Collected data:

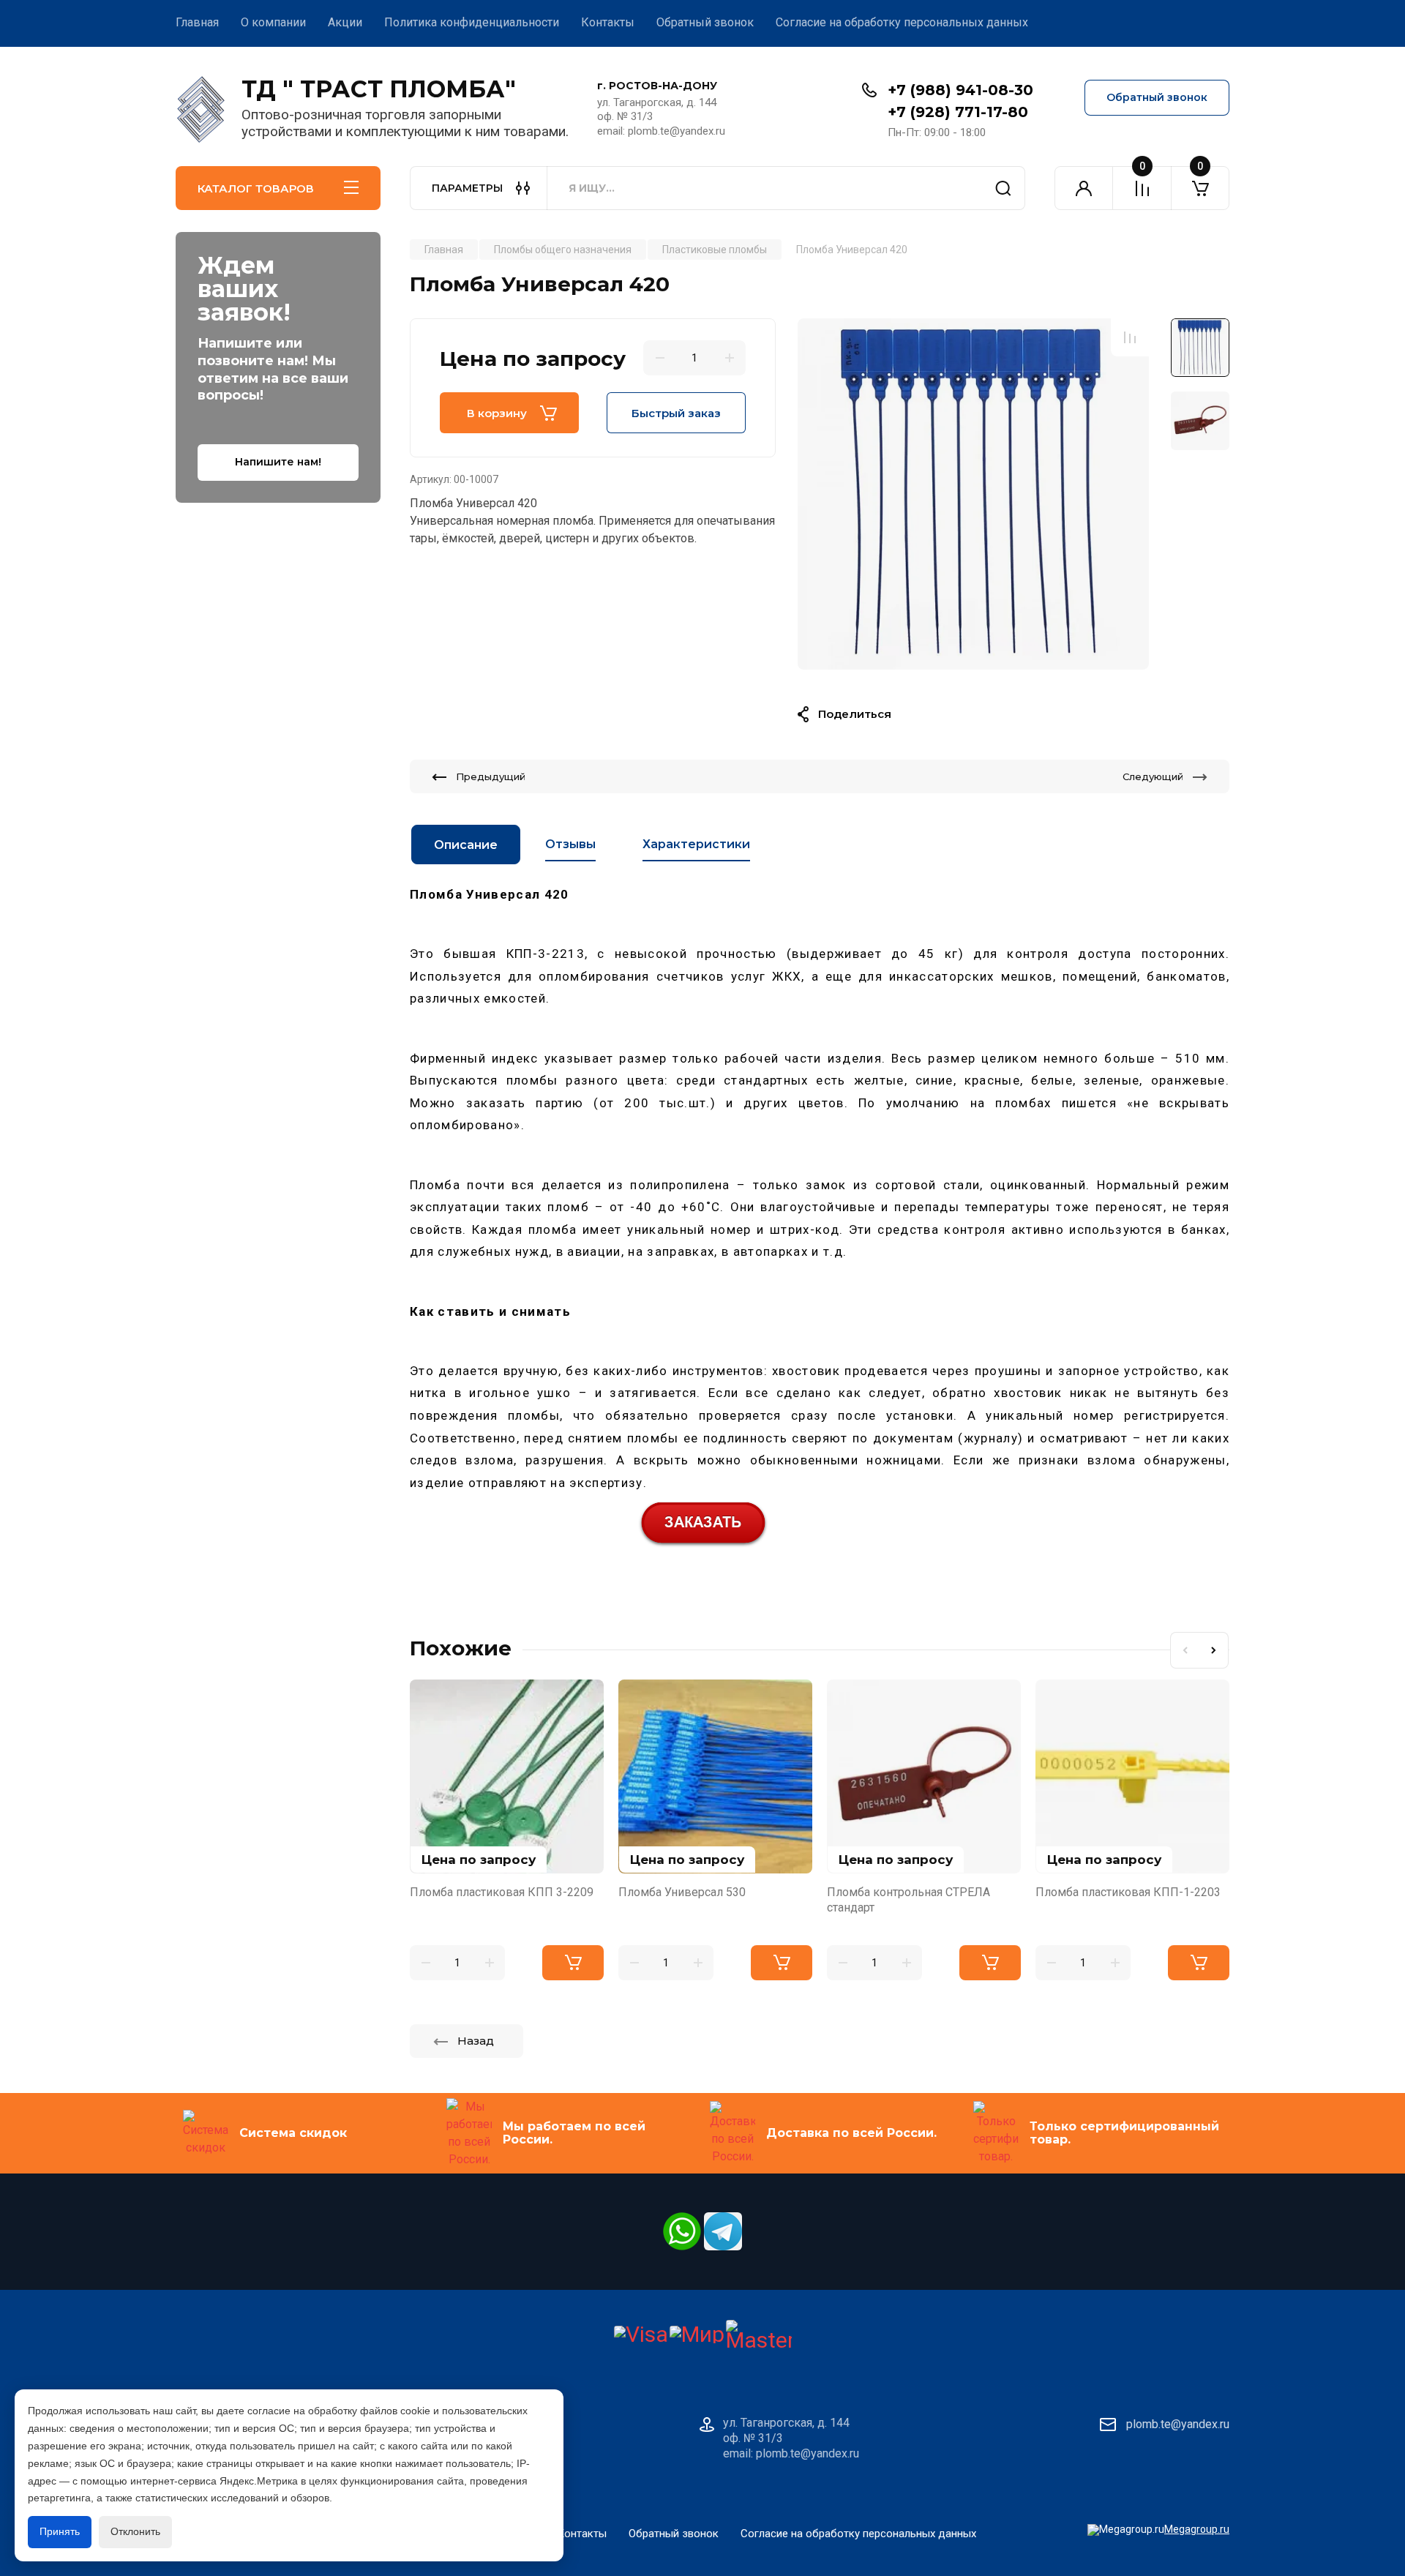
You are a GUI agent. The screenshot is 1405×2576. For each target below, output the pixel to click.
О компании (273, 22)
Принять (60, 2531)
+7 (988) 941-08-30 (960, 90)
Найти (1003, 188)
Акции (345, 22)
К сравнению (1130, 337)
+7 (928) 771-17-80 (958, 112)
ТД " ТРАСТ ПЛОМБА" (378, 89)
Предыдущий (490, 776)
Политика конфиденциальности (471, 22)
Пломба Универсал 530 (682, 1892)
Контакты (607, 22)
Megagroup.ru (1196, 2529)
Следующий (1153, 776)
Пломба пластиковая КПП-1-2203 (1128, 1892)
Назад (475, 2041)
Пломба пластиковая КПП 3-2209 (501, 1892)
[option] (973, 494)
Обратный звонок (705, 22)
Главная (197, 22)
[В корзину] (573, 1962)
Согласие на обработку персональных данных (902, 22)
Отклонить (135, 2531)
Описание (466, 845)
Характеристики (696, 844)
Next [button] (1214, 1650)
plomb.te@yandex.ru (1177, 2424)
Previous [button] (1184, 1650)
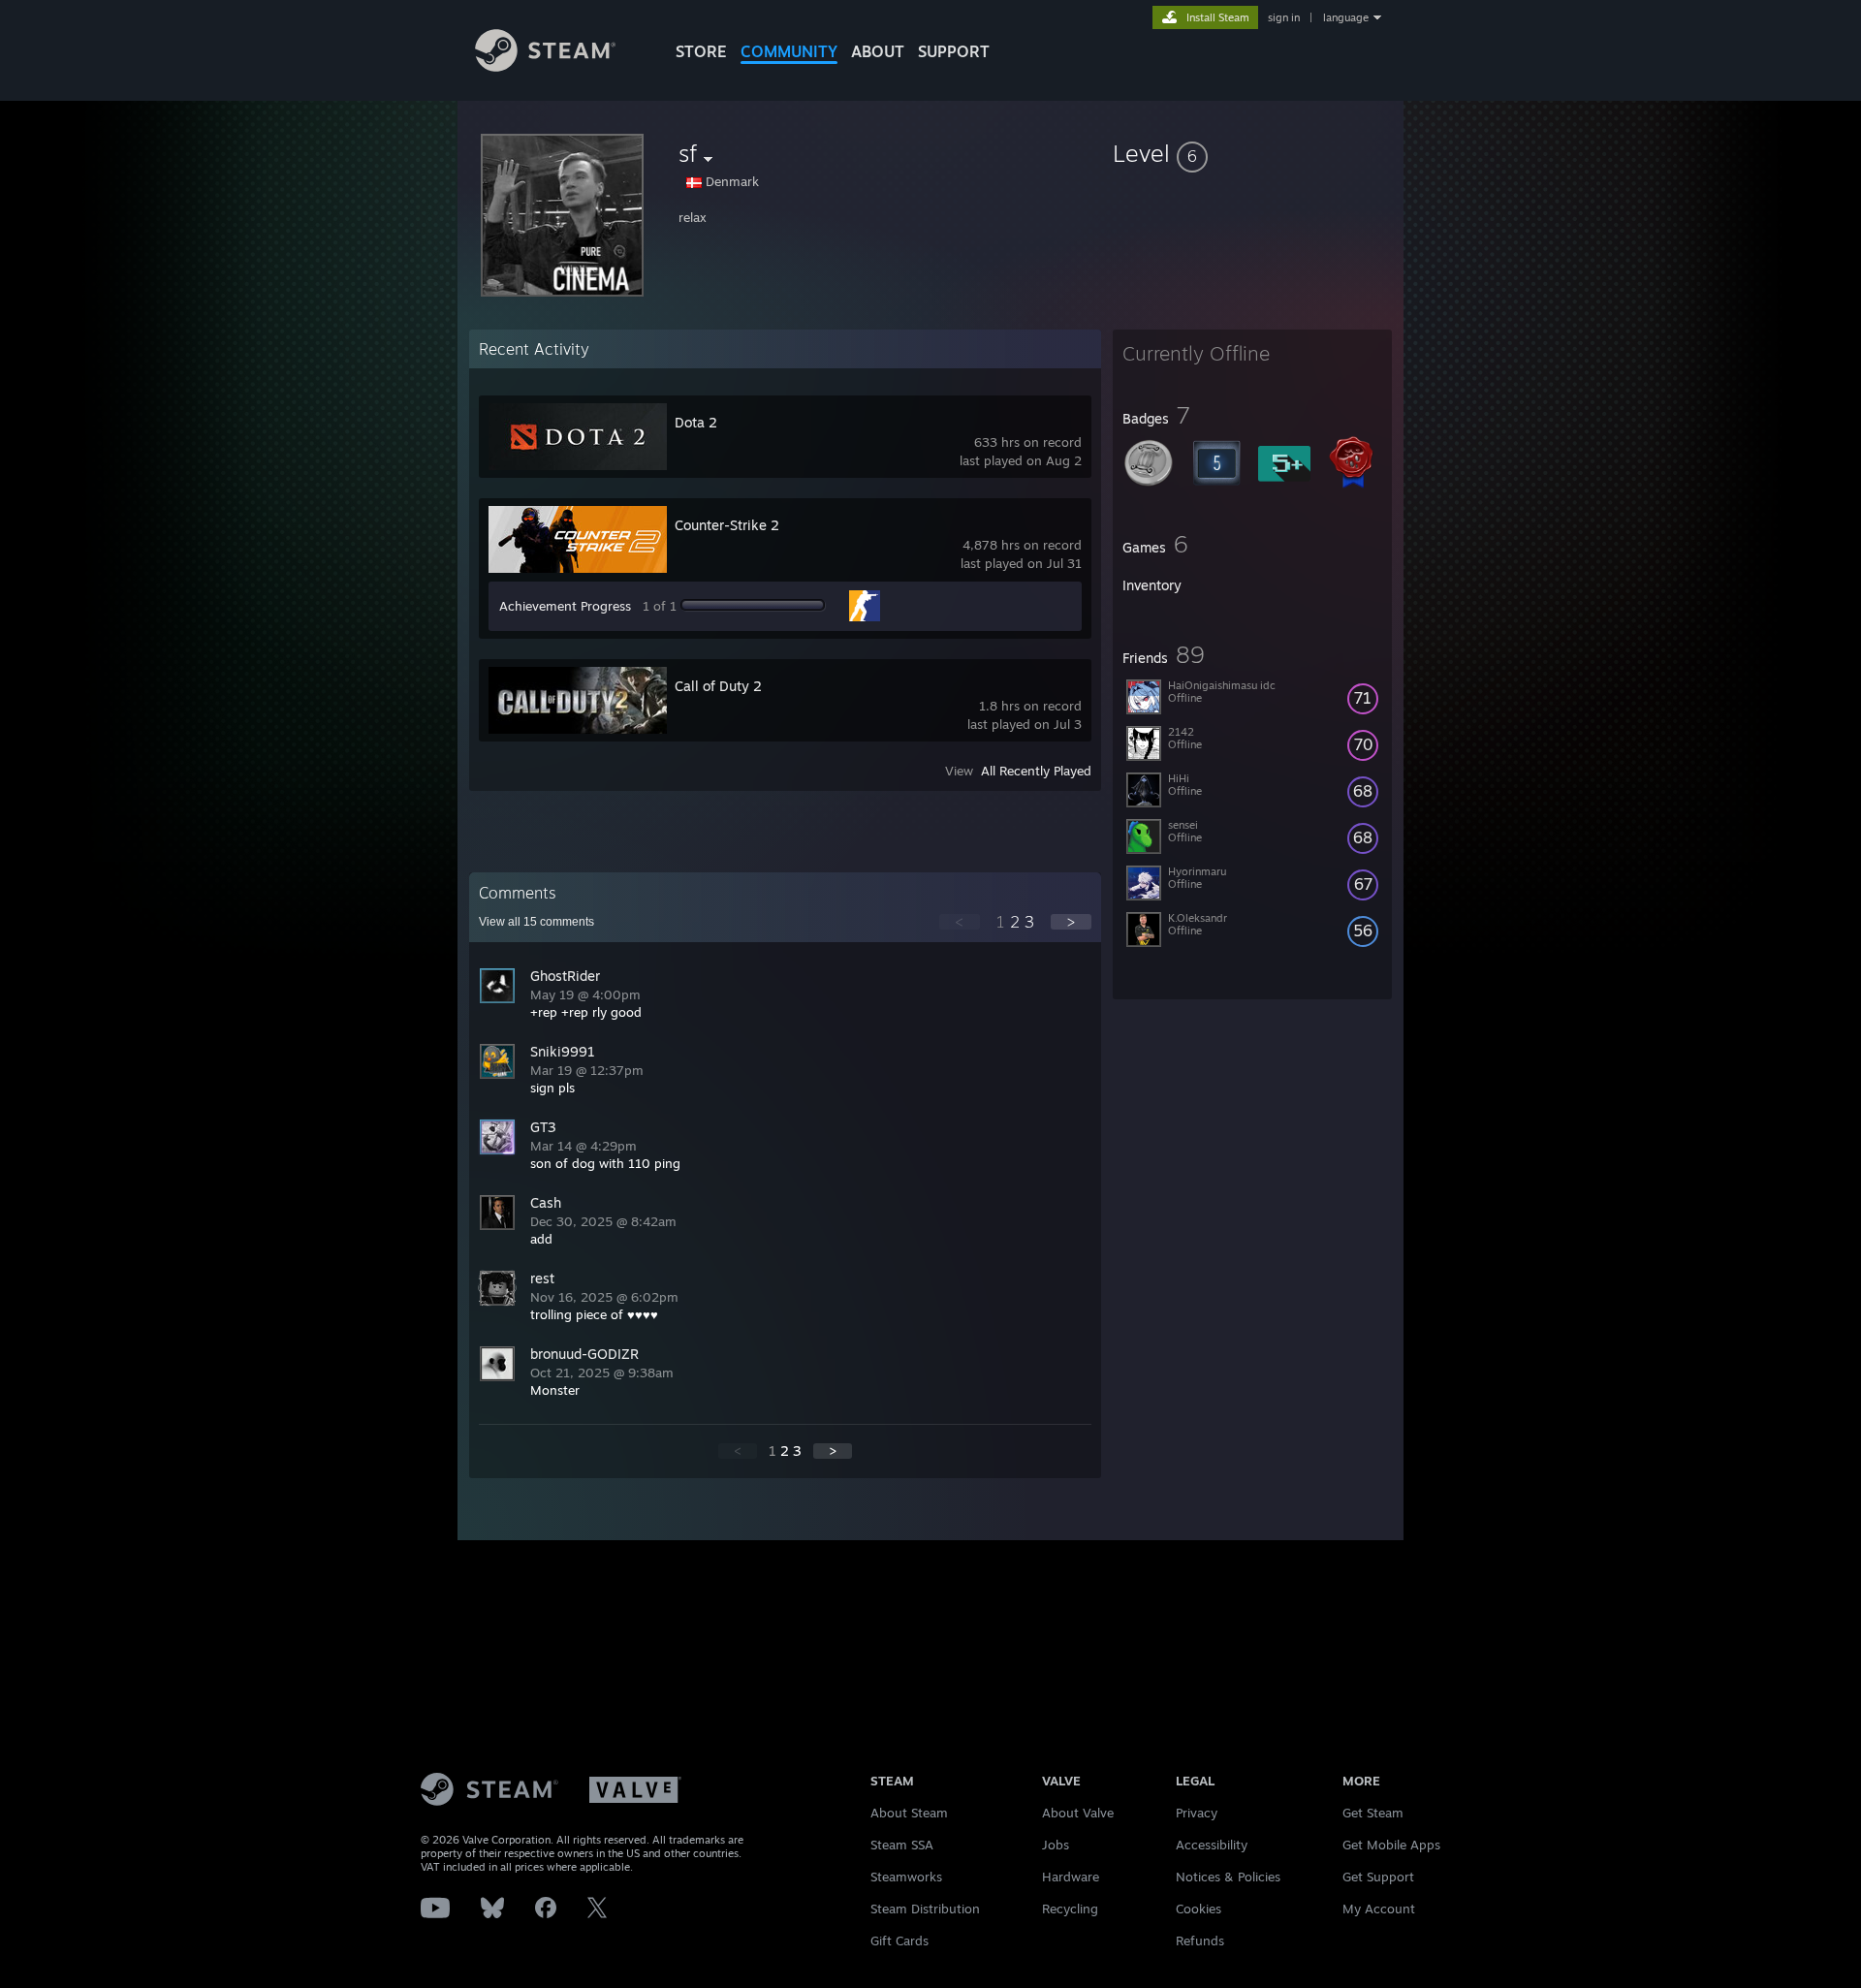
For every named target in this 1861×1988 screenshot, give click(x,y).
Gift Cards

What you have to do
Gather from the entries above all lines that include the string "screenshot".

Worked solution
You are a GUI agent. The screenshot is 1405×2576. For each target below, output the pixel to click.
For every named target in this 1861×1988 screenshot, give click(x,y).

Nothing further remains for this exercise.